Zvezdan Đorđilović

Personal information
- Date of birth: May 12, 1994 (age 32)
- Place of birth: Čačak, FR Yugoslavia
- Height: 1.79 m (5 ft 10 in)
- Position: Defender

Team information
- Current team: Polet Ljubić

Youth career
- Borac Čačak

Senior career*
- Years: Team / Apps / (Gls)
- Borac Čačak
- 2014: Polet Ljubić
- 2015: Sloga Požega
- 2015–2016: Borac Banja Luka / 5 / (0)
- 2016: Drina Zvornik / 1 / (0)
- 2016–2017: Montego Bay United / 10 / (0)
- 2017: Pobeda / 9 / (0)
- 2017: Sloboda Tuzla / 14 / (0)
- 2018: FK Älmeboda/Linneryd / 6 / (2)
- 2018–2020: Sloga Požega
- 2020–2021: Borac Čačak / 30 / (2)
- 2021: Rudar Prijedor
- 2022: Sloboda Užice
- 2022–2023: Borac Čačak
- 2023–: Polet Ljubić

= Zvezdan Đorđilović =

Serbian footballer (born 1994)

Zvezdan Đorđilović (born 12 May 1994) is a Serbian footballer. Besides Serbia, he has played in Bosnia and Herzegovina, North Macedonia, and Jamaica.

==Career==
In 2015, he signed for FK Borac Banja Luka.

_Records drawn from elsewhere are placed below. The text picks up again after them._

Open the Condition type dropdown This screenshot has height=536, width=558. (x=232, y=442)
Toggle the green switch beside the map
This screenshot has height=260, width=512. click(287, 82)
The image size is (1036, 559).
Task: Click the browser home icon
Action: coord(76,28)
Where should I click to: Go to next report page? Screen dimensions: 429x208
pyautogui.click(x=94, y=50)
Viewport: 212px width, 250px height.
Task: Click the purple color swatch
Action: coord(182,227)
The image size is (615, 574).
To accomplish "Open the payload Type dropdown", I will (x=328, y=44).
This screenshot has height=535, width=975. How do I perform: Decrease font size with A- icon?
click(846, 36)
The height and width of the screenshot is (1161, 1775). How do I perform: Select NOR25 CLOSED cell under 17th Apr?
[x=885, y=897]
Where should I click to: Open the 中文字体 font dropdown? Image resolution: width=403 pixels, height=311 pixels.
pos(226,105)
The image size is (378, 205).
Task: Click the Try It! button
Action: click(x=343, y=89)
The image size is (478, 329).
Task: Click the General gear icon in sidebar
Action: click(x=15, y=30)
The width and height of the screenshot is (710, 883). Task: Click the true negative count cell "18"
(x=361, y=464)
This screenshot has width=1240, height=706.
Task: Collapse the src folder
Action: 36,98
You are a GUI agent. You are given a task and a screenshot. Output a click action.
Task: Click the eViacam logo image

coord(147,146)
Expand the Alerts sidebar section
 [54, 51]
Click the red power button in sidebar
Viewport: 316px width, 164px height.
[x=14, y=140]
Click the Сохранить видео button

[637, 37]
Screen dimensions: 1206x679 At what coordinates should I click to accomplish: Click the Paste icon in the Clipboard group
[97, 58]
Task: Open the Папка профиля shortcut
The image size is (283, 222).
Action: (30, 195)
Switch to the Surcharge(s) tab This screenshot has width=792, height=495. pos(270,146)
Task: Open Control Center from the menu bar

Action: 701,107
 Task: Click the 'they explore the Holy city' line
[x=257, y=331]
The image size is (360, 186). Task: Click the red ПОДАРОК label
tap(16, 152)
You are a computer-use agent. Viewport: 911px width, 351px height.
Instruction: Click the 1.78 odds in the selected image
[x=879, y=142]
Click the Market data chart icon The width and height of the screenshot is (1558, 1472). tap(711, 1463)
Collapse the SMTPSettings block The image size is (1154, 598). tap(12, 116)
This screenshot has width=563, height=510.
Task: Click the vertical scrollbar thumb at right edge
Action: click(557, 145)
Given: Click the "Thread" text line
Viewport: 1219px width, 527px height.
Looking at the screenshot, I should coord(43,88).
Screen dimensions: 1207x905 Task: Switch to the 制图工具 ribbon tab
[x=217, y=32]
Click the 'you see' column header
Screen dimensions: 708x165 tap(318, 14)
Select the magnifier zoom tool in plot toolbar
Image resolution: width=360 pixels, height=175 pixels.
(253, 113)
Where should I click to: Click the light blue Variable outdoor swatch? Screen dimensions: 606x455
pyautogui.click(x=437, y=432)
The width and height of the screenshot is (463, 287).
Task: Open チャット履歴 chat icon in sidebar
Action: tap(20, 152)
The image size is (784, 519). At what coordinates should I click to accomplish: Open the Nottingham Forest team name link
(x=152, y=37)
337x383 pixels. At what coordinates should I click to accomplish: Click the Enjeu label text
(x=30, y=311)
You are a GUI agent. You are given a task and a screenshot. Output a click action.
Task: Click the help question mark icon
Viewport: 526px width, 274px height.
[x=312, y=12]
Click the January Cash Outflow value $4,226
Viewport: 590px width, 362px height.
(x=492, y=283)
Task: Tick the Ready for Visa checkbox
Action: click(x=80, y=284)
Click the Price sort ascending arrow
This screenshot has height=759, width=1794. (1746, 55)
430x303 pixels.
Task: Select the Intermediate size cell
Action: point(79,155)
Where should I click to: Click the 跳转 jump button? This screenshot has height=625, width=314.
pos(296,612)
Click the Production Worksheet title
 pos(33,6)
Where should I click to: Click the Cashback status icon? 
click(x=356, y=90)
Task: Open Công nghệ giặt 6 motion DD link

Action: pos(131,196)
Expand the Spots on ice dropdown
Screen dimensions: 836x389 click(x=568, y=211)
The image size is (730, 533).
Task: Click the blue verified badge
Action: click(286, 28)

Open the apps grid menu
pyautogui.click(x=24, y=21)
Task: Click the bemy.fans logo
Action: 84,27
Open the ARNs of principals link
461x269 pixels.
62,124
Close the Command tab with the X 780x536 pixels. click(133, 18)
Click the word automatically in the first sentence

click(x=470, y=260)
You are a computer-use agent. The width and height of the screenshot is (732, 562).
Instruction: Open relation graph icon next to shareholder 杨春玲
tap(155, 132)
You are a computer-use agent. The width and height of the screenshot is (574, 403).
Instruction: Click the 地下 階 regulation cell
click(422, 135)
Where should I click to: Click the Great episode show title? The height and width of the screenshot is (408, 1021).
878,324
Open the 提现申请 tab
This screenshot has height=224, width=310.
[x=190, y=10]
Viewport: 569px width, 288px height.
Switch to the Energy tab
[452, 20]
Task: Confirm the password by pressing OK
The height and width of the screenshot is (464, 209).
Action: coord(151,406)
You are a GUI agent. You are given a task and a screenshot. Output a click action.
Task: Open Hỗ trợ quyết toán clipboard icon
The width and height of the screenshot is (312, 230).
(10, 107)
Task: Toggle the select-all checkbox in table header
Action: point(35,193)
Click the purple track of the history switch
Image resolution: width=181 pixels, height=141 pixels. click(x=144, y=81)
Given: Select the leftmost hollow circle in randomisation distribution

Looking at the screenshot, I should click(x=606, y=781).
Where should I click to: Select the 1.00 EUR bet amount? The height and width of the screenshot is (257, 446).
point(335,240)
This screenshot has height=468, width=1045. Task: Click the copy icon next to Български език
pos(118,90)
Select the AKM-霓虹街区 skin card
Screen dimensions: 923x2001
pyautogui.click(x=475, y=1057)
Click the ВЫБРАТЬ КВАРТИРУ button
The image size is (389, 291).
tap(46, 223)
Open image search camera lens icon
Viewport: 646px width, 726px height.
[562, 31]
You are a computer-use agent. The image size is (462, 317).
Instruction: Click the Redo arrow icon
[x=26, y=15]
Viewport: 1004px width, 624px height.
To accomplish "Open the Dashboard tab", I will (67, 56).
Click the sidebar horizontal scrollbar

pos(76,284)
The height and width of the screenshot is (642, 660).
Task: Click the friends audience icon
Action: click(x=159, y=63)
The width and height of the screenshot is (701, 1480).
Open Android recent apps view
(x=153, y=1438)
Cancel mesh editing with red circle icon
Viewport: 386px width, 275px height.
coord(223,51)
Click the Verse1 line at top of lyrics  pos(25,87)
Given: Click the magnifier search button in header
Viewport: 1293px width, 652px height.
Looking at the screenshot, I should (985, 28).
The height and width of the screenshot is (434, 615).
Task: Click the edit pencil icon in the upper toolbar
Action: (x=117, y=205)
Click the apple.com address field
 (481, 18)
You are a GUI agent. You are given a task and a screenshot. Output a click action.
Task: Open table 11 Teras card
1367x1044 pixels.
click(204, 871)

Registering with Montego Bay United's 2016/17 lineup through fellow Serbian coach Slaviša Božičić to gain experience, Đorđilović first started away at Reno, heading back to Serbia the second half of the season. Positioned on the left side with MoBay, the Serb stated that football clubs in his home country are more organized, and that he and Božičić were part of a plan improve Montego Bay's structure. He also recalled that there were around 8000 spectators each game, and that the locals were phlegmatic and relaxed.

In 2017, he signed for FK Sloboda Tuzla.

In 2020, he signed for FK Borac Čačak.